Do you remember the screeching, nails-on-chalkboard moan of AOL Dial-up internet? It seems that these eldritch tones will finally be silenced next month.
“AOL routinely evaluates its products and services and has decided to discontinue Dial-up Internet. This service will no longer be available in AOL plans,” said a recent statement from the company. “As a result, on September 30, 2025 this service and the associated software, the AOL Dialer software and AOL Shield browser, which are optimized for older operating systems and dial-up internet connections, will be discontinued.”
In an article about the announcement, The New York Times noted that many people have already abandoned dial-up internet for broadband. However, there was a time when AOL’s Dial-up reigned supreme. Its ear-curdling loading process gave AOL Instant Messenger users plenty of time to pick the perfect lyrics for their away messages (IYKYK).
Dial-up requires use of a standard telephone line to connect to the internet, according to Lenovo. It works by “dialing” a phone number provided by an internet service provider like AOL and establishing a connection through a modem. Broadband connections don’t require “calling” with each use, Purdue University explained. When a connection is made through a cable or digital subscriber line, it remains connected.
AOL celebrated its 40th birthday this May, though its roots go back to 1983, when Steve Case was hired at a company called Control Video, an online gaming system that connected to Atari 2600 users’ phone lines. First called Quantum Computer Services, the company became America Online in 1989, the same year Elwood Edwards was hired to record its now-iconic “You’ve Got Mail” greeting. Nearly a decade later Nora Ephron’s rom-com classic with Tom Hanks and Meg Ryan borrowed that for its title.

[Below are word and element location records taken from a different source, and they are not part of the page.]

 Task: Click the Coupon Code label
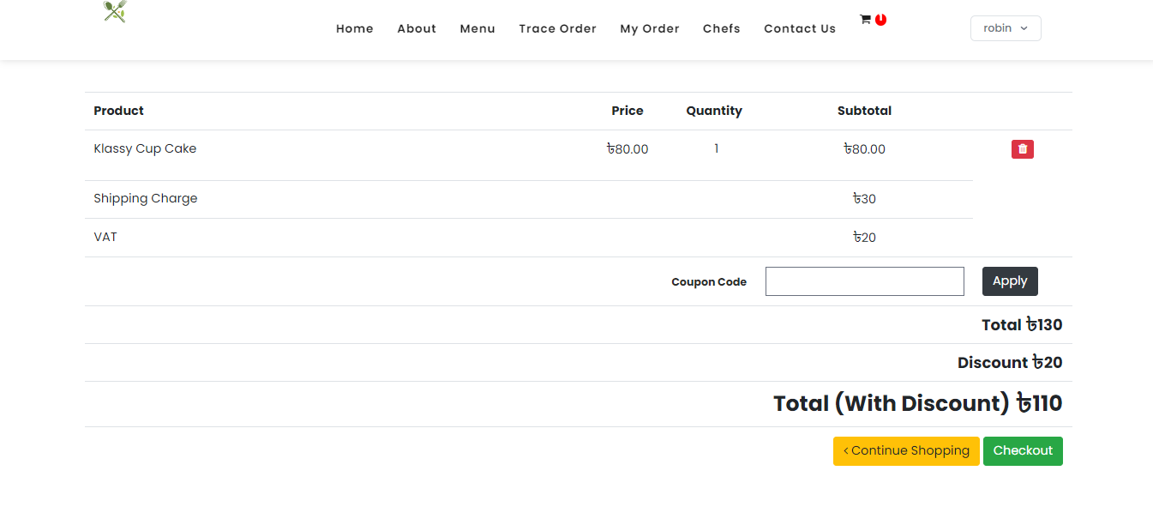click(708, 282)
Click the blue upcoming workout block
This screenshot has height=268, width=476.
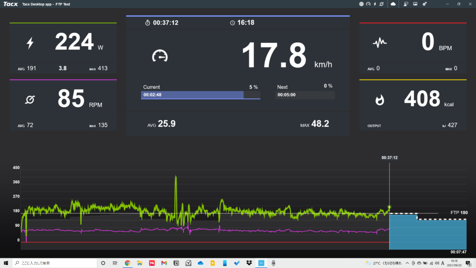click(x=428, y=233)
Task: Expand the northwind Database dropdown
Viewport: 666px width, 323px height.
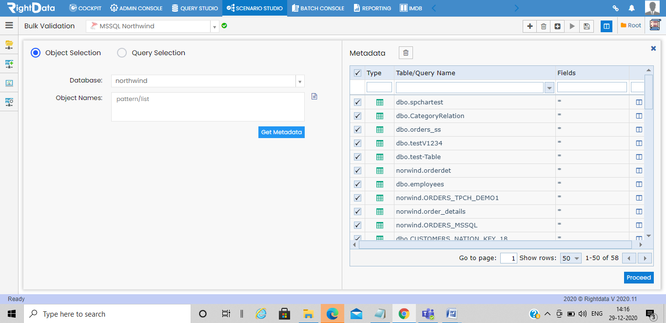Action: coord(300,81)
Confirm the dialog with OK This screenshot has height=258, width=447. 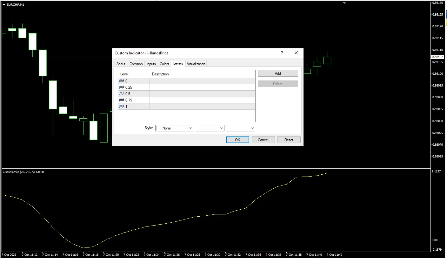(x=237, y=140)
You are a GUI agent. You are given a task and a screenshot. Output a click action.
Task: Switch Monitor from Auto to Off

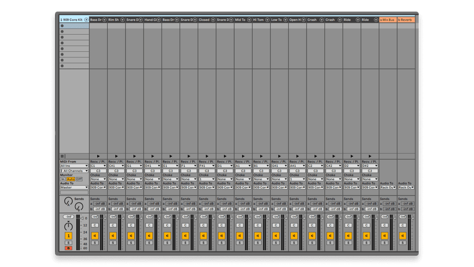79,179
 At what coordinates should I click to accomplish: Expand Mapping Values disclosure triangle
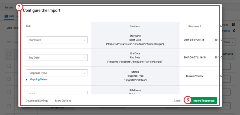click(x=27, y=79)
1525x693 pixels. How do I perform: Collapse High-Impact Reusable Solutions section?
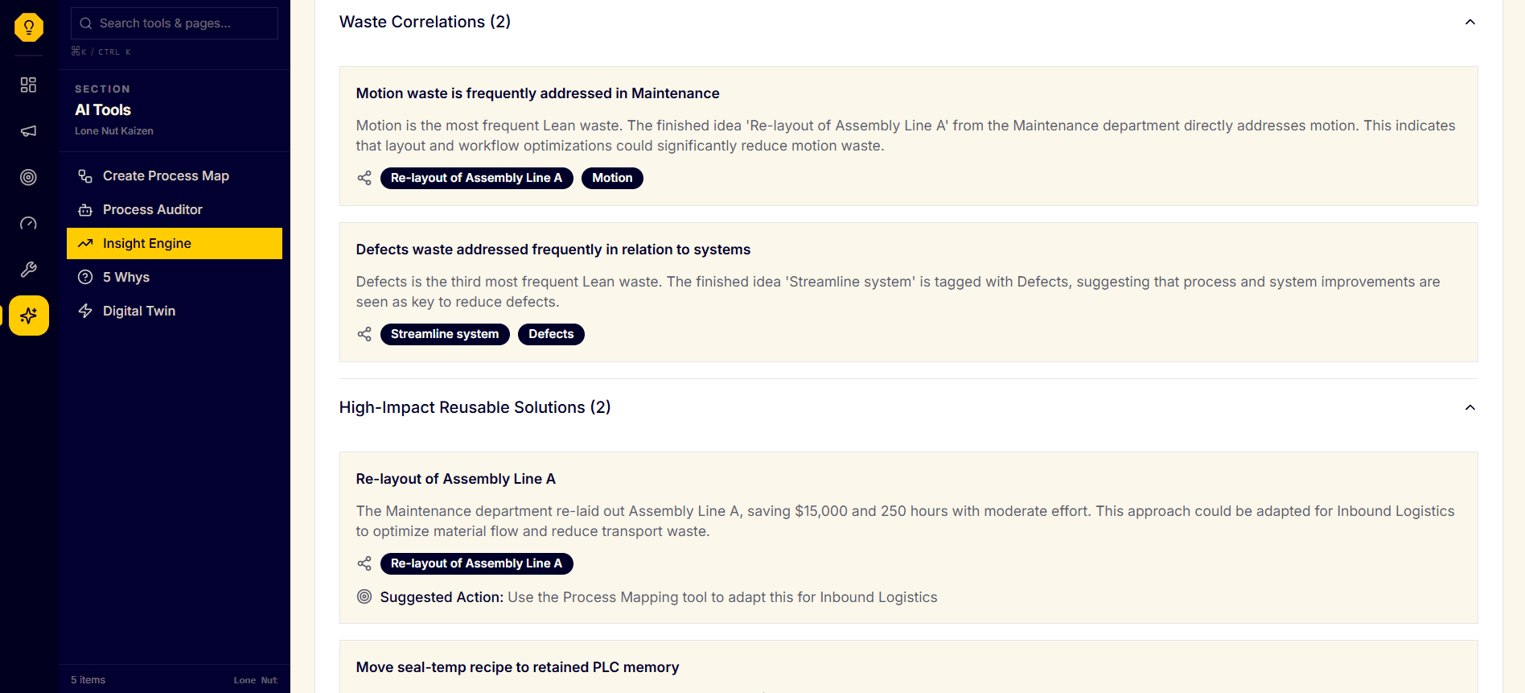[x=1470, y=407]
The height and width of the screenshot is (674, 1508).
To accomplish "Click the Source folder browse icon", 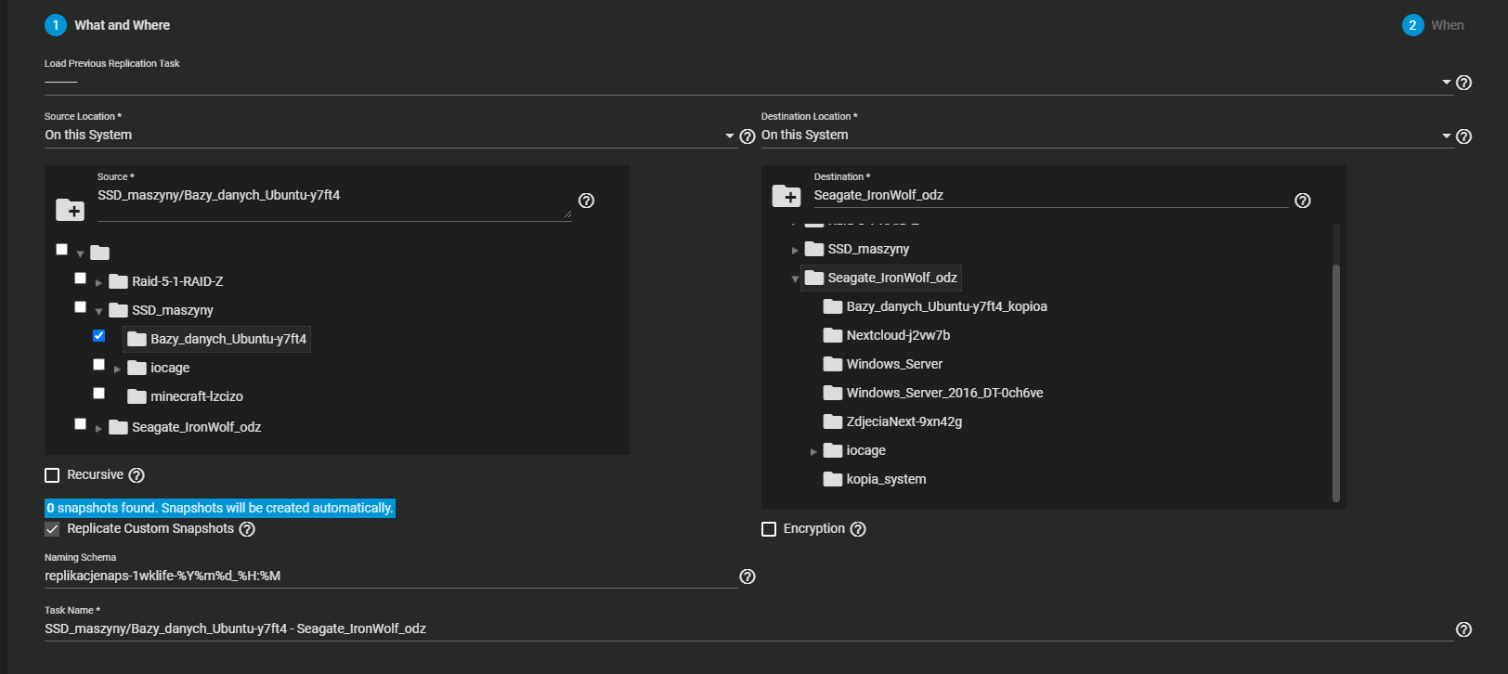I will (70, 211).
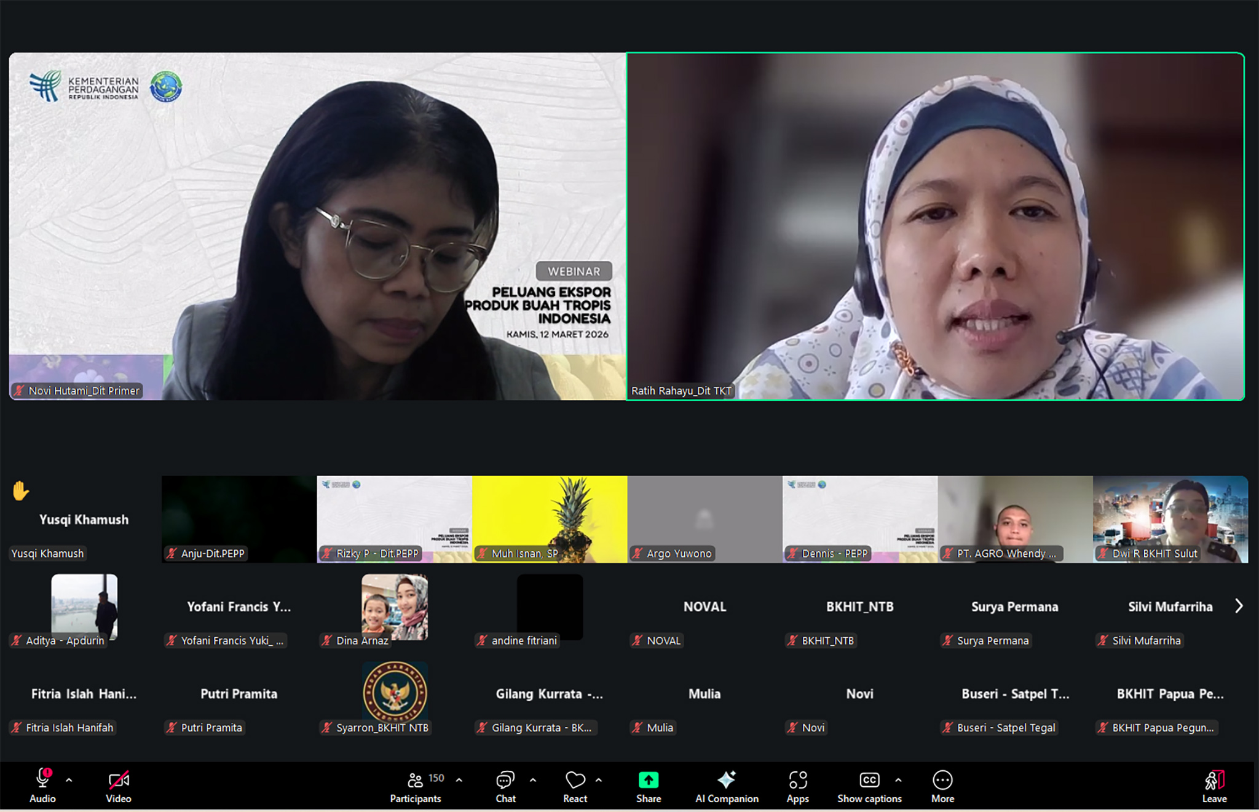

“In the early 1990s most Americans had little awareness of the internet, and no experience using it. America Online (AOL) brought the internet to a mass market through a vast and famously aggressive direct mailing campaign that sent free trial discs to millions of homes,” said the Smithsonian of AOL’s approach. Floppy disks and CDs could be found everywhere from Blockbuster stores to banks and packages of Omaha steaks.
By 1999, AOL had over 18 million subscribers – the biggest internet provider in the country – and it acquired MapQuest that year. Two years prior, AIM was launched.
While dial-up was easily accessed at a time when the public was just getting online, it could also be cumbersome. In homes with just one phone line, being on the internet meant that calls weren’t coming through when AIM or Ask Jeeves was in use. Dial-up internet also has slow speeds, and Lenovo said it isn’t ideal for gaming. Broadband doesn’t have that issue, and it is faster.
In 2000, America Online merged with Time Warner, at the time the biggest merger in history. It officially became known as AOL starting in 2006 and it cut ties with Time Warner in 2010. More changes came in the next decade, from AOL acquiring The Huffington Post to Verizon acquiring both AOL and Yahoo! AOL ended its instant messenger program in 2017.
With the end of AOL Dial-up, the company said that customers should not expect the change to “affect any other benefits,” in their plans.
U.S. Census Bureau data indicated that at around 163,000 households used dial-up as of 2023. According to Forbes, “some in rural areas with zero or limited broadband still rely on it.” While AOL isn’t offering dial-up after Sept. 30, some companies – such as NetZero – still do.